Anyone listening to Mitt Romney last Sunday morning got a wake up call. We expected the Republican candidate to give lip service to current Republican views on political issues like jobs and the economy. We expected a dose of Obama bashing. Many of us were not surprised by his refusal to take a stand on whether to repeal the executive order granting immunity to 800,000 illegals, a gaffe that has been the object of pointless speculation in the media. What was truly appalling was not Romney’s refusal to commit. It was that the very first words out of his mouth when asked about the president’s order were not “He is stealing jobs from Americans.” (see: Why Americans Are Owed Unprecedented Job Creation This Summer)
Does the Romney campaign have anything new to sell? Proving that you can articulate a litany of conservative political issues is not the same thing as convincing voters in a sinking economy that you understand their plight and are ready to fight for their future.
During a Republican primary season best forgotten (see: Bad Habits Republican Candidates Need to Break Now) we heard charges that Romney was not conservative enough. Considering Barack Obama’s polarizing influence, keeping a respectful distance from the far right is a good thing. The problem with Romney is not where he stands on hot button political issues, or whether he can accurately recite Republican views on health care, oil pipelines, and business regulation. The problem the Romney campaign needs to deal with is whether their man can convince voters that he believes in what he says, and is not so out of touch that the best he can do is recite what we already know he will say. Taking the ethically questionable stance of trading citizenship for military service and making vague promises about green cards is what we expect from a politician trying to play both sides of the fence, not the Republican candidate who should be asking why we are giving away jobs that belong to Americans.
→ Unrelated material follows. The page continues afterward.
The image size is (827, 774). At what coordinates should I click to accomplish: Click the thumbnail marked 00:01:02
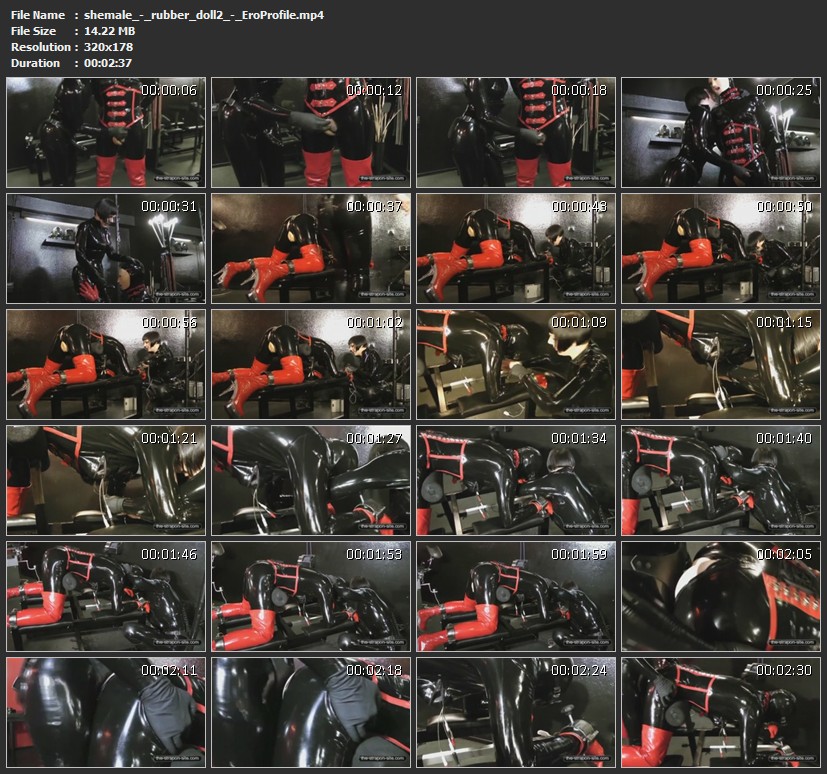tap(311, 365)
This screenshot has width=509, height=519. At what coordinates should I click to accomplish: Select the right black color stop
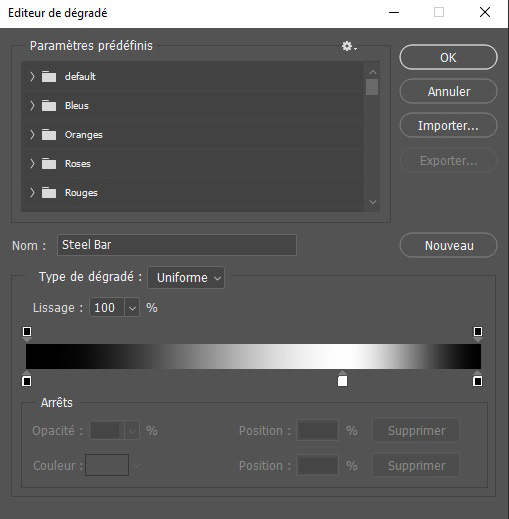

Jobs will trump every political issue the Romney campaign needs to deal with right up to the moment the votes are counted. There is no acceptable excuse for not voicing outrage at the president’s plan to sell out unemployed Americans with illegal immigrant labor so he can save his own job in November. On Sunday we did not hear outrage. We did not hear anger. We heard a politician serving up a boilerplate assemblage of Republican views, a party line that becomes tiresome when it is wholly lacking in passion and justified outrage at an out of control president who no longer recognizes any constraints on his powers.
Mitt Romney’s handlers need to wake up and put the Romney campaign on a different course. We are waiting for the Supreme Court to hand down two big decisions. Whether or not the high court decides to agree with the president on immigration and health care, Mr. Obama’s reaction will likely be the stuff of legend for our political process. Romney needs to summon the passion for what will be an unprecedented challenge and opportunity for a conservative candidate. Just going through the motions is not going to cut it.